◆ **WORK TO COMPLETE**
Below is a listing from which only part is wanted; return exactly the lines from the one with "Contact Us (39, 2386)" up to and including the one with "Indonesia (86, 88)".

◆ **GIVEN DATA**
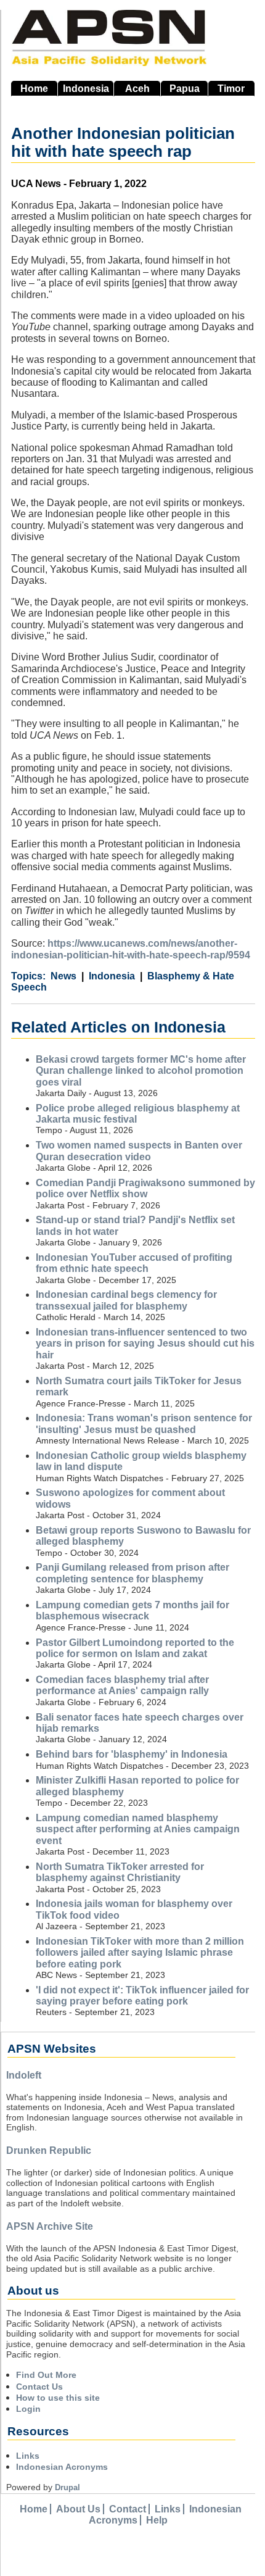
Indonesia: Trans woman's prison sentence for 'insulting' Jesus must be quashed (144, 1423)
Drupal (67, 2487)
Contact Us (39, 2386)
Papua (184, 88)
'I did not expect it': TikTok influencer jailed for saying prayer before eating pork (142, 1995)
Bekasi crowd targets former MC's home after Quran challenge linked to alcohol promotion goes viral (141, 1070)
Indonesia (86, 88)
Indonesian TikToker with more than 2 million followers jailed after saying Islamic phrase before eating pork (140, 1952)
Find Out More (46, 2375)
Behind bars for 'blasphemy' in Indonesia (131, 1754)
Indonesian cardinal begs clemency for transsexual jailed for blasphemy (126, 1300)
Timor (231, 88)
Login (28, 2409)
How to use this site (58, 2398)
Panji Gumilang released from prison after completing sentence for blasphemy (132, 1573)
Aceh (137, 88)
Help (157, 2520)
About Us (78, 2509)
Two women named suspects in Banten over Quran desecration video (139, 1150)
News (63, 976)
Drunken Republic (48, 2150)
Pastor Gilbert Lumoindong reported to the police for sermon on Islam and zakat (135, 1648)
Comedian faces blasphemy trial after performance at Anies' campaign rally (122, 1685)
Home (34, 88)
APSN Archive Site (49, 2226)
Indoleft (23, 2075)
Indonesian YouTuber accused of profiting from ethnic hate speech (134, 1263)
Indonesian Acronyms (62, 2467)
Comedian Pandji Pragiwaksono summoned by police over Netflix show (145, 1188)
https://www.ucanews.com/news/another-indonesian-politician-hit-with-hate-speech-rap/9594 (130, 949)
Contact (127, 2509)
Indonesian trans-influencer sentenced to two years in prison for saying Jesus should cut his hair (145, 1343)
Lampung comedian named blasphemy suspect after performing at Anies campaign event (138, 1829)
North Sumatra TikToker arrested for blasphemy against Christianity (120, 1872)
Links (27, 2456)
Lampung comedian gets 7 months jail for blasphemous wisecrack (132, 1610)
---
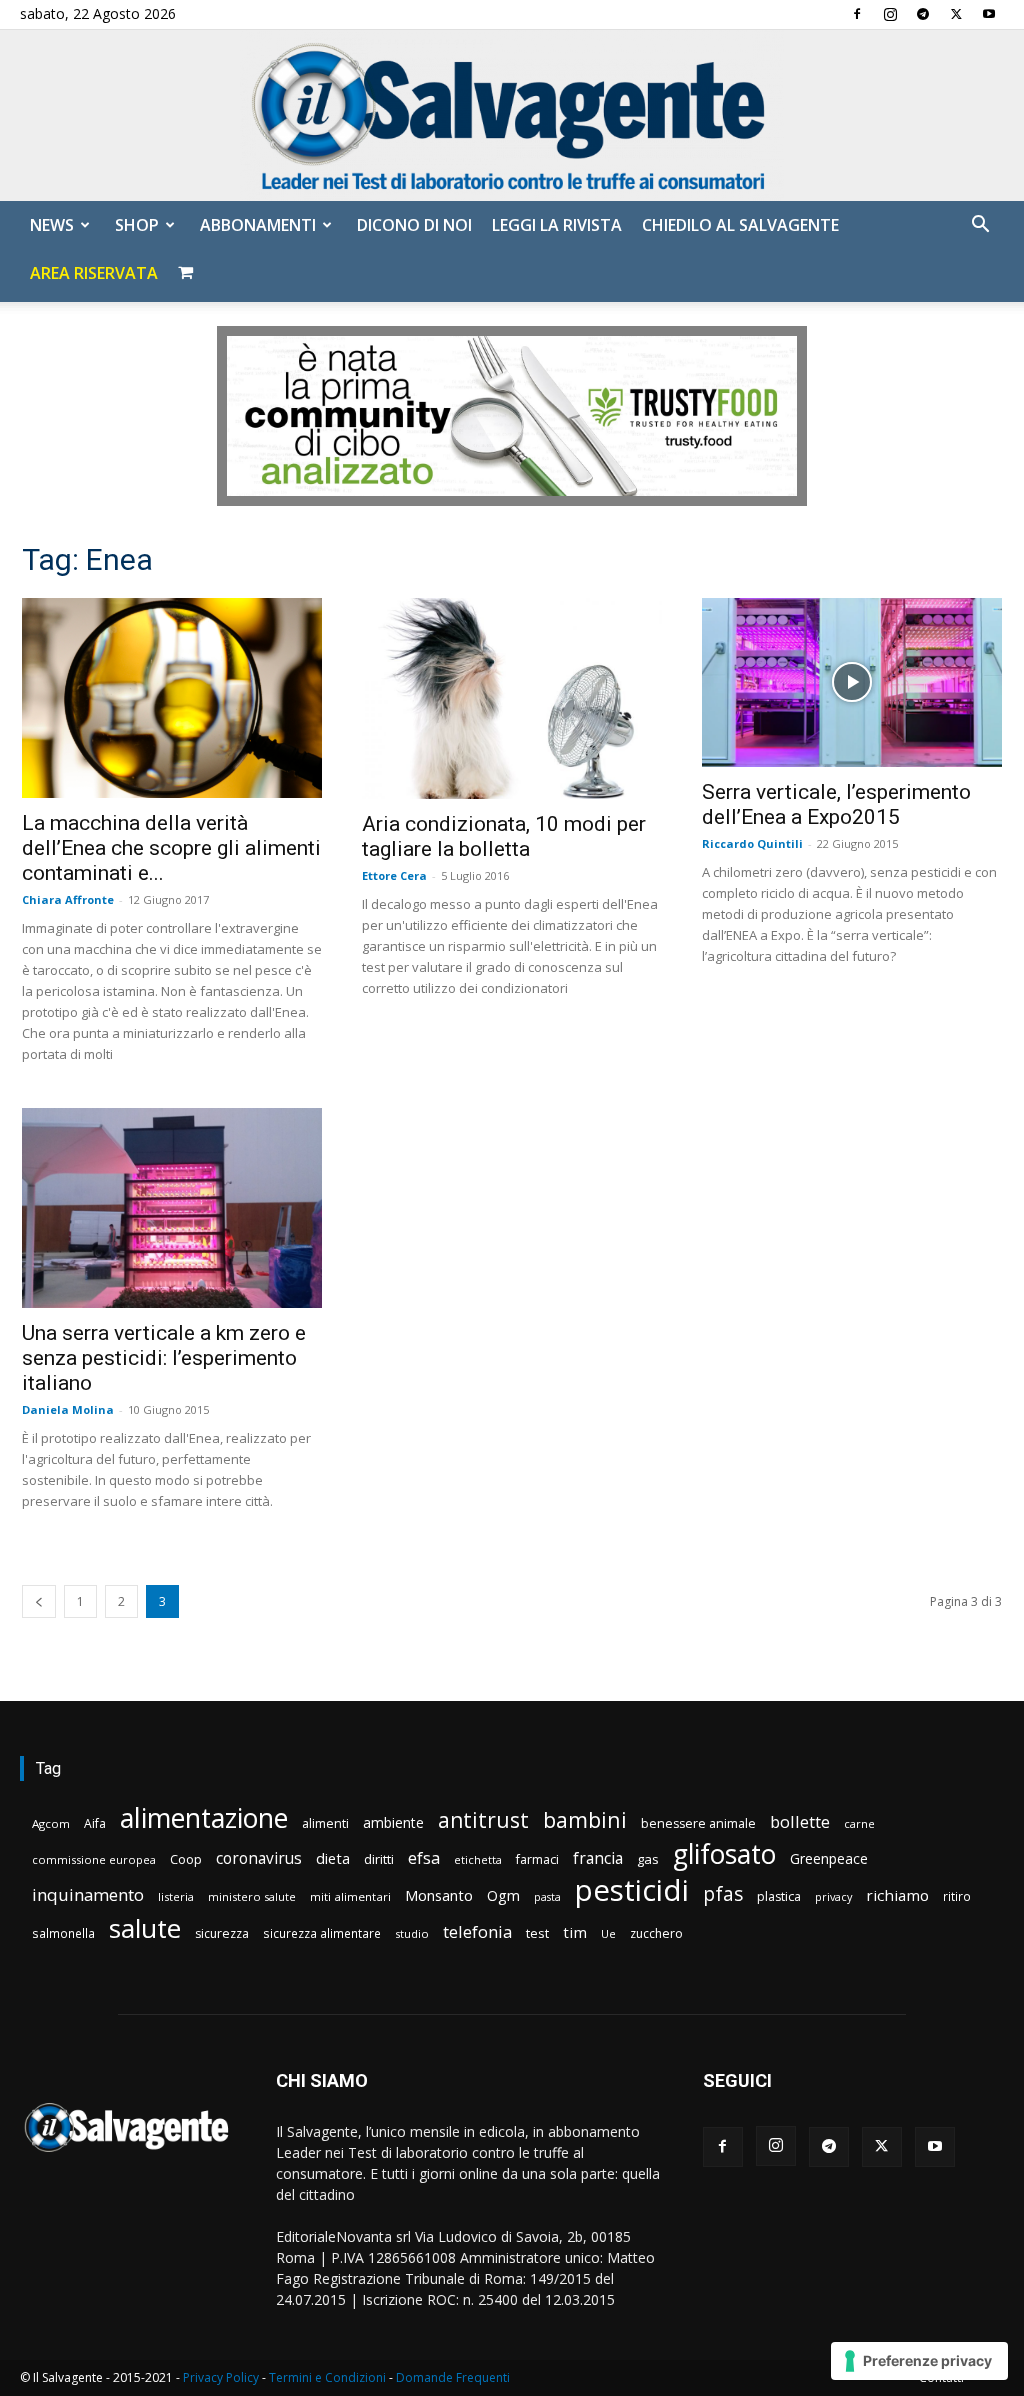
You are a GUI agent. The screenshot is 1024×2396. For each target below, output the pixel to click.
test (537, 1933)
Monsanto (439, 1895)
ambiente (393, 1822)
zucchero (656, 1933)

◆ **SOLUTION BELOW**
Contact Us (39, 2386)
Papua (184, 88)
'I did not expect it': TikTok influencer jailed for saying prayer before eating pork (142, 1995)
Bekasi crowd targets former MC's home after Quran challenge linked to alcohol promotion goes viral (141, 1070)
Indonesia (86, 88)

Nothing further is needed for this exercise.